══ DATASET RECORDS ══
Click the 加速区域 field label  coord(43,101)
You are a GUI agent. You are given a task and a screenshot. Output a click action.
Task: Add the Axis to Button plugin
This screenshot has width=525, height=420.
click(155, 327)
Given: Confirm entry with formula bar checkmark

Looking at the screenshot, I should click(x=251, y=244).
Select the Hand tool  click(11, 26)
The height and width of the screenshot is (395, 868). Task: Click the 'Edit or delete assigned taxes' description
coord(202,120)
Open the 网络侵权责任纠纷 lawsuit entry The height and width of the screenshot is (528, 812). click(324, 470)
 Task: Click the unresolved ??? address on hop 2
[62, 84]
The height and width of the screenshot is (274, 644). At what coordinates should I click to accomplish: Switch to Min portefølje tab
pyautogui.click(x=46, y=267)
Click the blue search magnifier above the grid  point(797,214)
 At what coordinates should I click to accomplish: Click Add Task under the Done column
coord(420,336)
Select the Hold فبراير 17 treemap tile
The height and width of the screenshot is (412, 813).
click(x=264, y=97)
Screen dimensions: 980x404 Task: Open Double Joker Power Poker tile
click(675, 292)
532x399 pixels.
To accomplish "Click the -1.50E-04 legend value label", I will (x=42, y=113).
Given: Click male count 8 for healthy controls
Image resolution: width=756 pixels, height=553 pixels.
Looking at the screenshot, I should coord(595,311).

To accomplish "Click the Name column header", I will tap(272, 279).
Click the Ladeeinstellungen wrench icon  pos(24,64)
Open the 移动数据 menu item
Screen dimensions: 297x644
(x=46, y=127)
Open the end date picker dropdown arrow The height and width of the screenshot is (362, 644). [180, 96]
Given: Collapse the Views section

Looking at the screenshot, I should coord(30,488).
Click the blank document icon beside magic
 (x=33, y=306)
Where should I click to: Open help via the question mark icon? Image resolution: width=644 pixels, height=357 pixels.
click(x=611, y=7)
═══
» **WHAT NEEDS TO BE DONE**
Looking at the material above, count the lines that hold "label" and give the total alone.

» **ANSWER TO THIS PROBLEM**
2